As was true for most of the men I know, I had not grown up learning to explore and discuss emotional issues with men. Spiritually I had heard a lot of conservative religious platitude or truisms such as the man was the head of the house. We men did not share emotions with ourselves, with the other men or the women in our lives. In many respects we were consciously or unconsciously modeling our emotional selves on the John Wayne model. The costume might now be a different outfit - a Brooks Brother suit or even a clerical robe - but the behavior was still that of the strong, unemotional, take no prisoners, hard-working male.
One of more interesting behavioral characteristics which we discovered was that much, if not most, of our behavior was intended to impress other men. Unless we were actively pursuing a woman romantically or sexually we were not interested in their opinions.
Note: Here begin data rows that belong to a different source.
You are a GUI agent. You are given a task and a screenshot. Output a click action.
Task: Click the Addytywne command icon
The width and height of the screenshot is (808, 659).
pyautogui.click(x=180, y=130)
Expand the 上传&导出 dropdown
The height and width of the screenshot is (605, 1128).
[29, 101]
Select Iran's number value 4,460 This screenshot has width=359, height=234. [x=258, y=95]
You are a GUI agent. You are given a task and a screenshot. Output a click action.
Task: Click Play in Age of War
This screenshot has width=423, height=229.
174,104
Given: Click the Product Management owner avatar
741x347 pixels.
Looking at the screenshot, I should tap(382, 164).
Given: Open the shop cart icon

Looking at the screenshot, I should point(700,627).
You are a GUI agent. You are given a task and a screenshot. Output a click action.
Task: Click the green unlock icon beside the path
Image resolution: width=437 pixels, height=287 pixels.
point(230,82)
In fact, since puberty we had adopted the belief that we should hourly, if not more often, desire females while seeking out other males for serious relationships.
We also discovered that often, but not always, gay men had healthier, more respectful relationships with women than did heterosexual men.
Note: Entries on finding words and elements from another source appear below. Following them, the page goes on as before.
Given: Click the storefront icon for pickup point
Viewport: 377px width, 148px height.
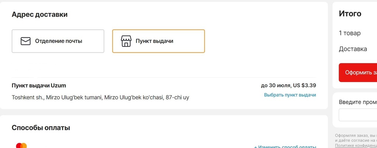Looking at the screenshot, I should pyautogui.click(x=126, y=41).
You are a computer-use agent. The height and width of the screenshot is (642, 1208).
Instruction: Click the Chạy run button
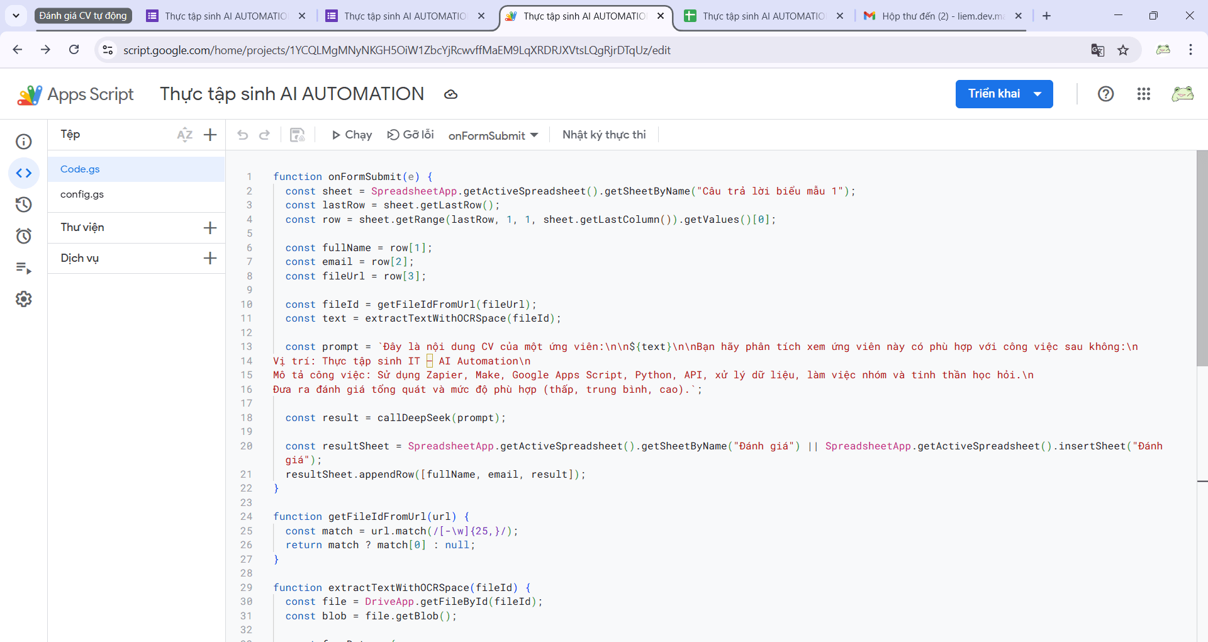(352, 135)
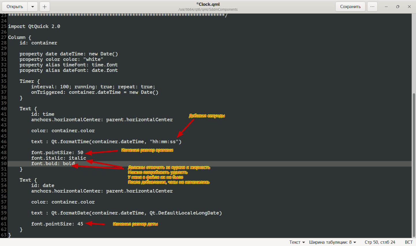Toggle the ВСТ insert mode indicator

409,242
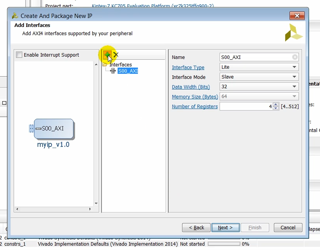Viewport: 320px width, 250px height.
Task: Remove the selected interface using the X icon
Action: tap(115, 55)
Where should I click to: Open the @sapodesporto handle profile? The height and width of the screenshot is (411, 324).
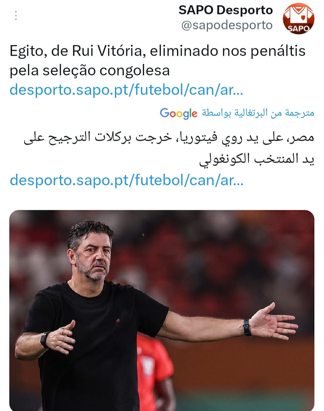(x=227, y=25)
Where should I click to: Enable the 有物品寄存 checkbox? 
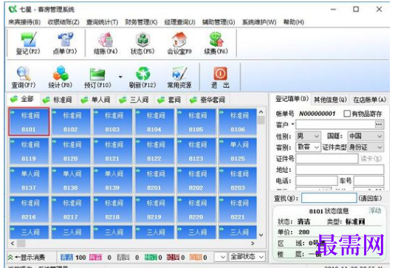[347, 114]
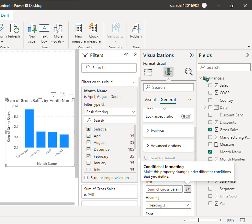Switch to the Visual format tab
This screenshot has width=252, height=224.
(x=150, y=100)
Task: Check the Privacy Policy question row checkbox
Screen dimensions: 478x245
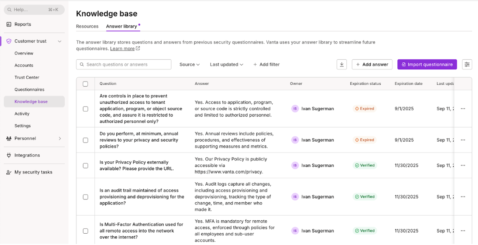Action: coord(86,166)
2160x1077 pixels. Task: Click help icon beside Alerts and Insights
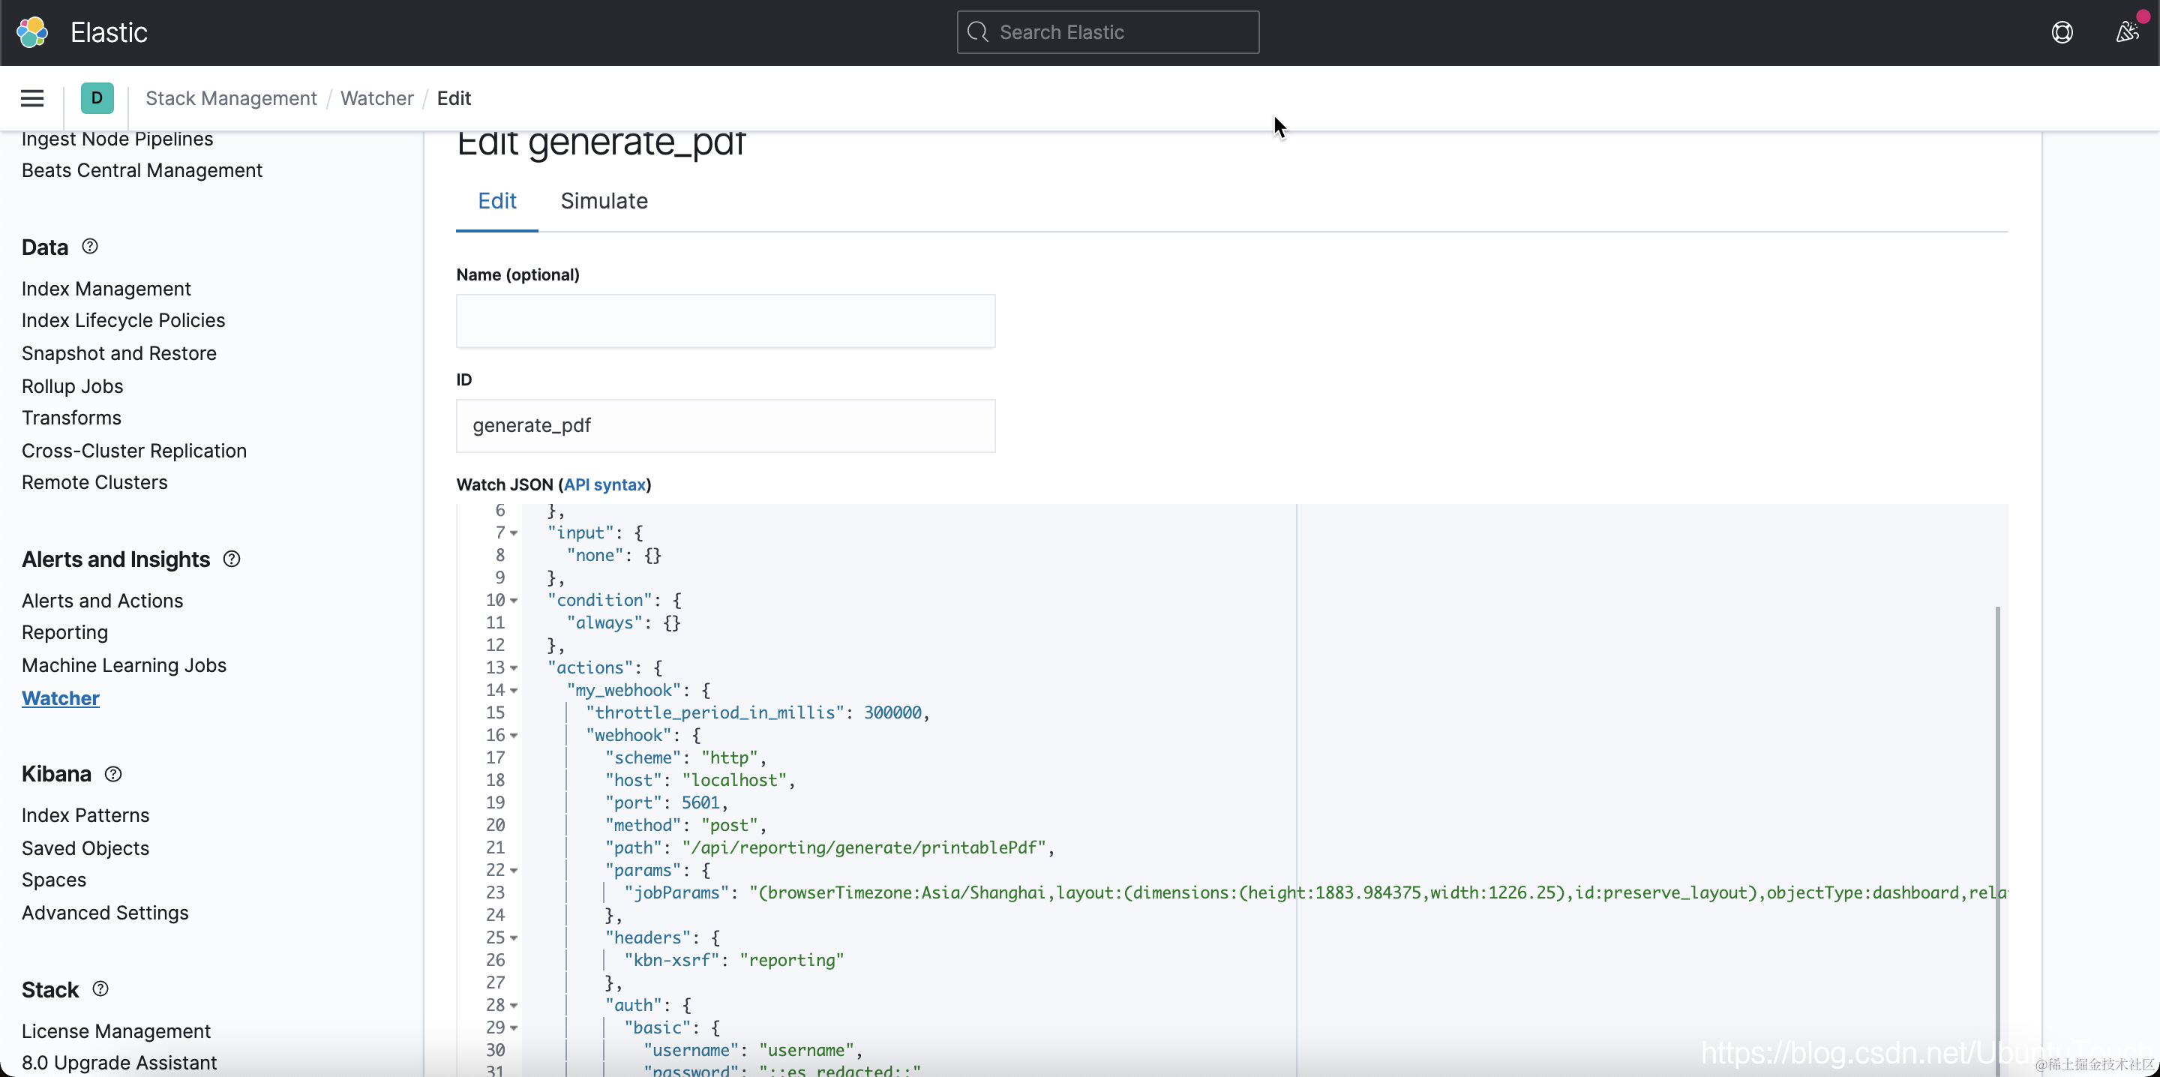click(231, 559)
Despite the fact that many of we men then had graduate degrees in theology, divinity, psychology or sociology our behavior with and towards women was little different than the person who had not, for whatever reason, gained any formal education beyond high school.
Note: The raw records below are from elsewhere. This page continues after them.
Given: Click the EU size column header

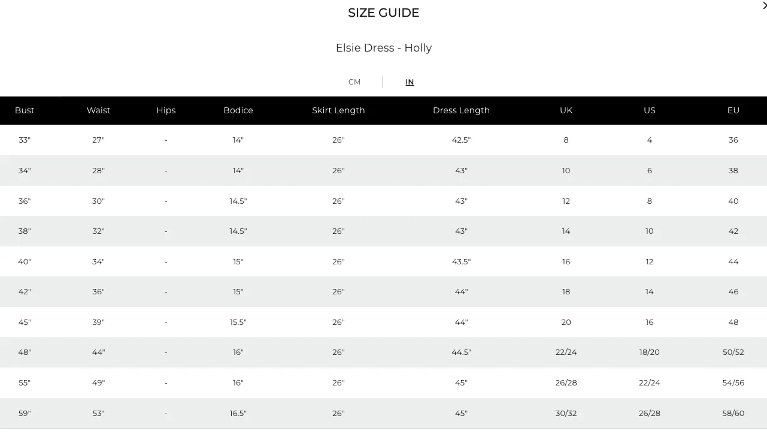Looking at the screenshot, I should tap(733, 110).
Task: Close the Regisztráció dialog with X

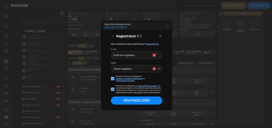Action: [x=160, y=36]
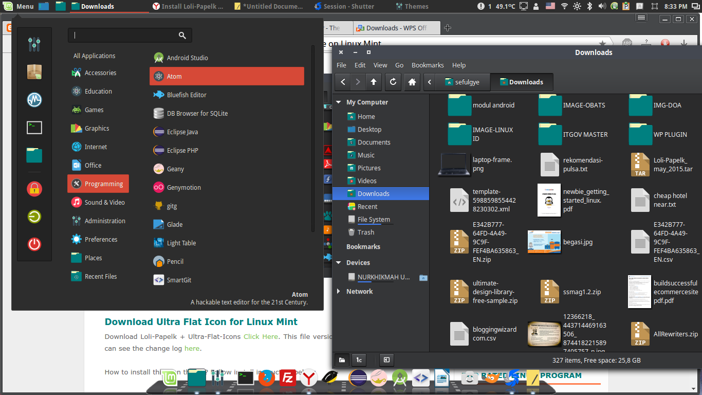The height and width of the screenshot is (395, 702).
Task: Lock the screen using the red padlock icon
Action: 34,189
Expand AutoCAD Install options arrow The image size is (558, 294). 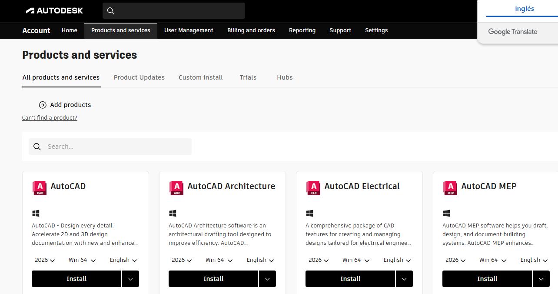[x=130, y=279]
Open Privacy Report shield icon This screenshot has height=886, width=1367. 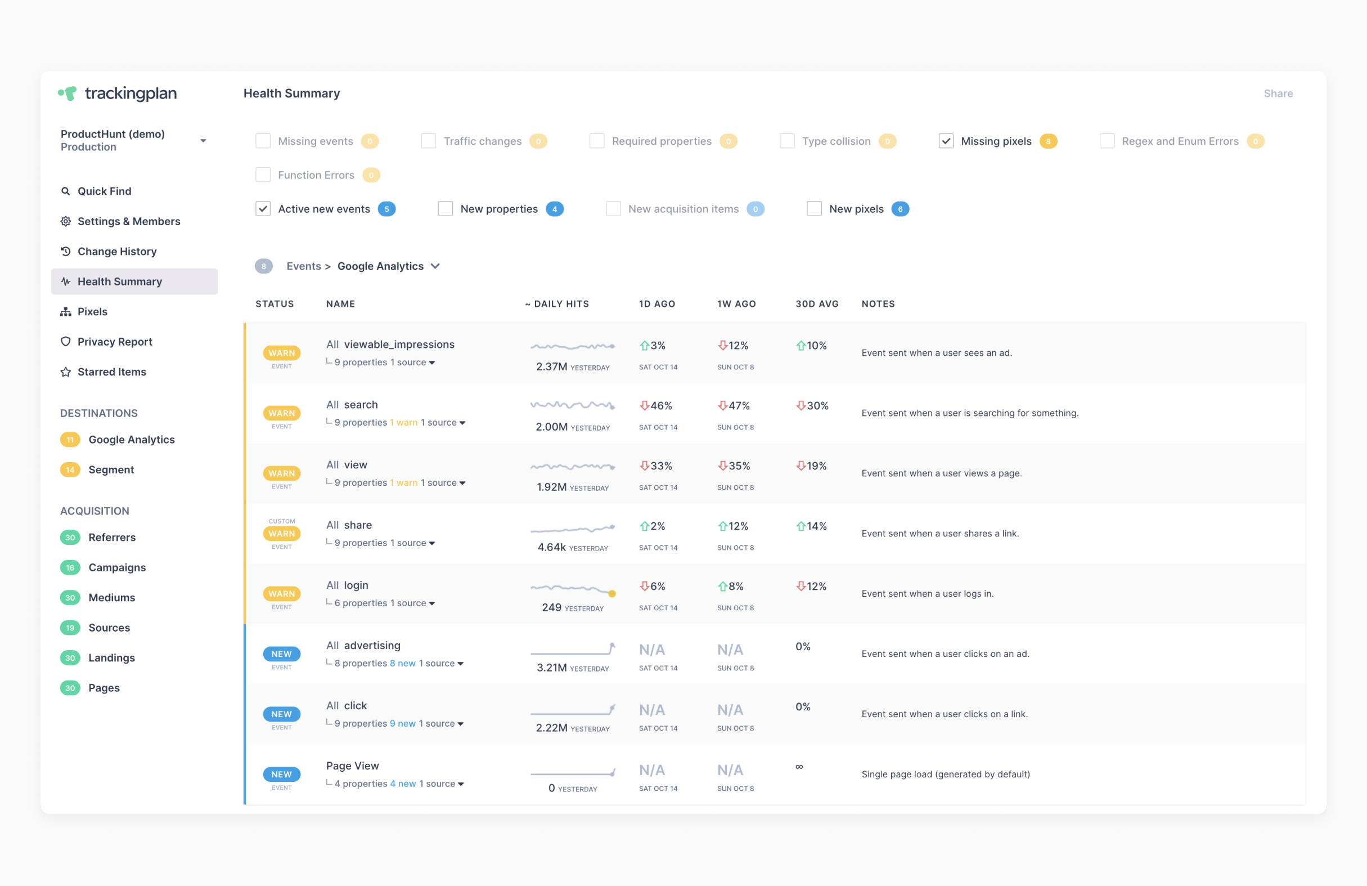65,341
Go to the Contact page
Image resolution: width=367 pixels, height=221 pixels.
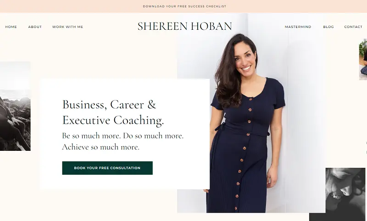click(353, 27)
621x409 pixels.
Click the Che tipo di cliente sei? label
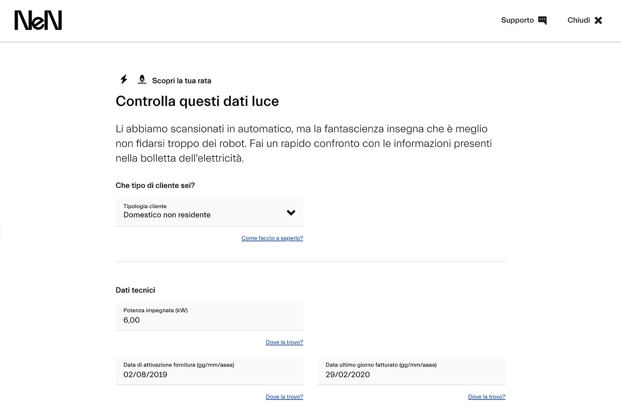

Looking back, it is amazing that even the standard measure for intelligence did not reveal the level of stupidity of many us.
Obviously we had a lot of work to do.
At any rate, K’s former partner was part of the men’s consciousness raising/support group of which I was a member in Pittsburgh in the early eighties. Eventually, K and that person ended their romantic relationship, but I would discover in true K fashion he would continue to offer support to him and his family.
If fact K and his spouse M are men who consistently insure that love is the guiding principle in all that they do. Although they are both very accomplished professional men and can be trusted to take their professional responsibilities seriously, they always seem to make time to help and nurture family, friends and many others in the larger community. They give without expectations. Not surprisingly they are secret Santas.
They are strong, loving, dependable, responsible, emotionally present, eager to learn, humble people who happen to be male and happen to be blessed with intelligence.
The men’s group has not met as a men’s group in years although this does not mean that we have stopped talking about or reading about values/character. Nor have we stopped challenging each other to grow emotionally, spiritually and intellectually. We do gather as families now with each other and our respective spouses or, in some cases, former spouses and partners of some of us. We keep in touch via text, email, phone and visits. We will gather again in June when I am in Pittsburgh for routine medical appointments and other appointments.
Some of us also keep in touch with some of the folks who are still involved in the national organization. We are far from perfect and thus need to continue to challenge each other, but we are certainly aware of our need to keep re-examining who we are and who we want to become as friends, lovers, spouses, community members, workers/professionals, and fathers who happen to be males.